**Extracted text**
»»

Ultrasensitive Electrochemical Detection of Amyloid-β Peptide Using a Homochiral Metal–Organic Framework Binding to the l-Diphenylalanine Targeting Site

Abstract

The high sensitivity and accuracy of amyloid-β peptide (Aβ) detection could provide strong support for early diagnosis, monitoring of disease progression, and effective treatment of Alzheimer’s disease (AD). Improving the specificity and affinity of sensing materials for Aβ is key to detecting Aβ. Herein, an electrochemical sensor based on an unmodified homochiral MOF, Zn-BPIleBp, was developed for the first time for the detection of Aβ1–40, with an ultralow detection limit of 1.7 pM (7.36 pg/mL). The Zn-BPIleBp sensor also displays high-efficiency enantioselectivity and ultrasensitivity in identifying diphenylalanine (PhePhe) corresponding to the core recognition motif of Aβ1–40, with a high peak current ratio (I_L/I_D) of 2.78, large potential difference (E_L – E_D) of 140 mV, and ultralow detection limit of 34 fM for l-PhePhe. The sensor has been successfully applied for the ultrasensitive quantification of l-PhePhe and Aβ1–40 in racemic mixtures, artificial cerebrospinal fluid (aCSF) and fetal bovine serum (FBS). According to structural and spectral analysis, the high sensitivity and affinity of homochiral MOF toward Aβ1–40, without the involvement of any biomolecular modifications such as antibodies or aptamers, stem from the structural, hydrophobic, and chiral matching between the framework and Aβ1–40. This sensor proffers a fast, highly stable, reproducible, ultrasensitive, and accurate detection method for Aβ1–40, demonstrating great potential in the clinical application of AD. This work also opens up new perspectives for designing sensing platforms using MOFs as sensing materials and expanding their functionality and applications to the fields of biological and medical analysis.

««

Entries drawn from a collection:
»»

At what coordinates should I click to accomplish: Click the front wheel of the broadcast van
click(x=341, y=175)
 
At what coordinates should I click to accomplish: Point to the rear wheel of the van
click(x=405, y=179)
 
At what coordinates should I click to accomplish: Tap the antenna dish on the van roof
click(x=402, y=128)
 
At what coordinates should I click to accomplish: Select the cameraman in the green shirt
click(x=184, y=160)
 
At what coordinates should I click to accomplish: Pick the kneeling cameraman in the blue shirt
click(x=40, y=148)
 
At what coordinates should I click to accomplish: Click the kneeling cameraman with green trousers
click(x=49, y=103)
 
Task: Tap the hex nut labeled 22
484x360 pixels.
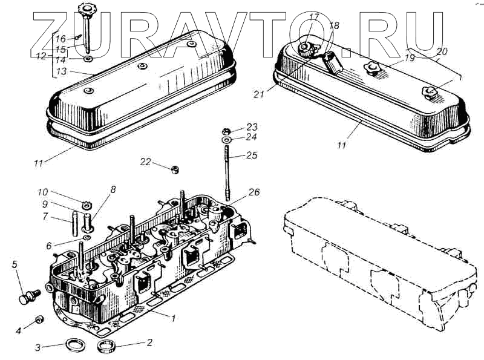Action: point(173,169)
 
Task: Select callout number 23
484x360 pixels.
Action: point(252,128)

««

**What is expected**
Please translate this sentence from the abstract into French: "Improving the specificity and affinity of sensing materials for Aβ is key to detecting Aβ." Rely on the abstract alone.

**Solved exercise**
Améliorer la spécificité et l'affinité des matériaux de détection pour l'Aβ est essentiel pour détecter l'Aβ.